Now, he turned a framed photo away from himself.

Dylan picked it up, recognizing it as the shot of his father and Abbott posing with a jet turbofan they’d first collaborated on. His father had designed the components and Wharton Electronics had assembled and sold it, back when the company engineered aeronautics equipment.

The photo usually sat high on a dusty shelf. His father had taken it down to reminisce, no doubt, though he would likely deny that to Dylan.

“Look at you two,” Dylan said.

“We look like fools,” his father said.

“It was the eighties. Everyone wore leisure suits.” The men’s expressions captured their personalities. Dylan’s father looked dazed and humble. A scholarship student at MIT, he hadn’t been able to believe his good fortune. Abbott looked relaxed and confident, knowing success was his birthright.

“Give me that.” His father looked at the picture. “I was the real fool. I should have known he would cheat me blind.”

“He saved you from bankruptcy.”

“He took advantage of me.” Dylan’s father, a dreamer caught up in his ideas, had gone into debt on R&D, failing to boost production to cover costs. Abbott had bought Ryland Engineering at a fair price, not a generous one.

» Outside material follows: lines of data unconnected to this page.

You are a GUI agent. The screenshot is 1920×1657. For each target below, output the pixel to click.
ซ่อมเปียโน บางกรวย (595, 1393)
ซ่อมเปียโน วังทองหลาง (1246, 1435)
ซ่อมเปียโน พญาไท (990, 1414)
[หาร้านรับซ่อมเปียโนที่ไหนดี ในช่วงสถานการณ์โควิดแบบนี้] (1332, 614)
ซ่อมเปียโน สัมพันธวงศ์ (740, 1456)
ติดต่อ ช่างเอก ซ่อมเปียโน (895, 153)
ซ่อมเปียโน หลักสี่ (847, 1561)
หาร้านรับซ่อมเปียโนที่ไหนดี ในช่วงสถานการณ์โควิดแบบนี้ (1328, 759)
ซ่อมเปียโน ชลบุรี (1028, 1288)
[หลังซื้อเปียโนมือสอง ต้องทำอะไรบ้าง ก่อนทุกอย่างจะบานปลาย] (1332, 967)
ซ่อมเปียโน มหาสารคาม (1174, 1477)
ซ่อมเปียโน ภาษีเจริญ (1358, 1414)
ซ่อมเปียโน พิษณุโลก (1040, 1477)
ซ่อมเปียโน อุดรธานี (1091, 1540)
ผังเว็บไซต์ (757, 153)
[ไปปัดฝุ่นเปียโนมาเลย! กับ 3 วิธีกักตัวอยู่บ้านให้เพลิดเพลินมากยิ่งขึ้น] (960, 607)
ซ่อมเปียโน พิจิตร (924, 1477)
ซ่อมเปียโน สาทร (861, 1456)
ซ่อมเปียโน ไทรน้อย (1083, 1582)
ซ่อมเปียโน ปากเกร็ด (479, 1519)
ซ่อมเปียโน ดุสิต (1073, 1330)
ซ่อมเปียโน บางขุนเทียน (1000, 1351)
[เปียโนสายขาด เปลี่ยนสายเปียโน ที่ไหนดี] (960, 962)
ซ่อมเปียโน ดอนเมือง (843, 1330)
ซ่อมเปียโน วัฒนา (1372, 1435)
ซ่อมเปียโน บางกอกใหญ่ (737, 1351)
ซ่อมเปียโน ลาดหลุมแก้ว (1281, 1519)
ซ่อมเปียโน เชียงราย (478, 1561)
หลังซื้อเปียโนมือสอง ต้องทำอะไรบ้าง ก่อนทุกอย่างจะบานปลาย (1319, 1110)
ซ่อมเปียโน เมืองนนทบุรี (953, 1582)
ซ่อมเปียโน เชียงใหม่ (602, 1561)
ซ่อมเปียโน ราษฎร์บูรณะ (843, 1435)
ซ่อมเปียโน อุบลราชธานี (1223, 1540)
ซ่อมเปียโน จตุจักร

Abbott Wharton was a businessman first.

“Abbott knew how to spot trends, Dad.”

“Now you take his side?”

“I’m being realistic.”

Growing up, his father had lectured Dylan, pride ringing in his voice, about how he himself was proof that hard work and intelligence overcame wealth and privilege.

Abbott making a killing on his father’s failed business had destroyed his father’s belief, convinced him that wealth and class always ruled.

“Your mother wore the same blinders. I was a failure, while Abbott could do no wrong.” Dylan’s mother left—went back to her family in Iowa—because she couldn’t live with his father’s bitterness, though his father believed it was the shame of his failure.

His parents’ breakup at Christmas his senior year had shaken Dylan to the core. Love was supposed to last. His parents hadn’t even tried. They drew lines in the sand and folded their arms, stubbornly blaming each other.

They’d forced him to choose, too. He’d stayed with his father, the one who needed him most. His mother claimed to understand, but she’d been hurt.

“And, still, the man’s trying to cheat me from the grave.” His father stabbed a finger at the papers on his desk. “These specs are impossible.”

“We knew there would be kinks to smooth.” To reach this moment, Dylan had watched their profit margin like a hawk, held the line on R&D, no matter how hard his father pushed, and kept tabs on developments at Wharton.

When Abbott nailed the federal energy alternative grant to build the cheaper, lighter, more stable lithium battery his engineers had devised, Dylan made sure Ryland Engineering was positioned as the best provider of the crucial part.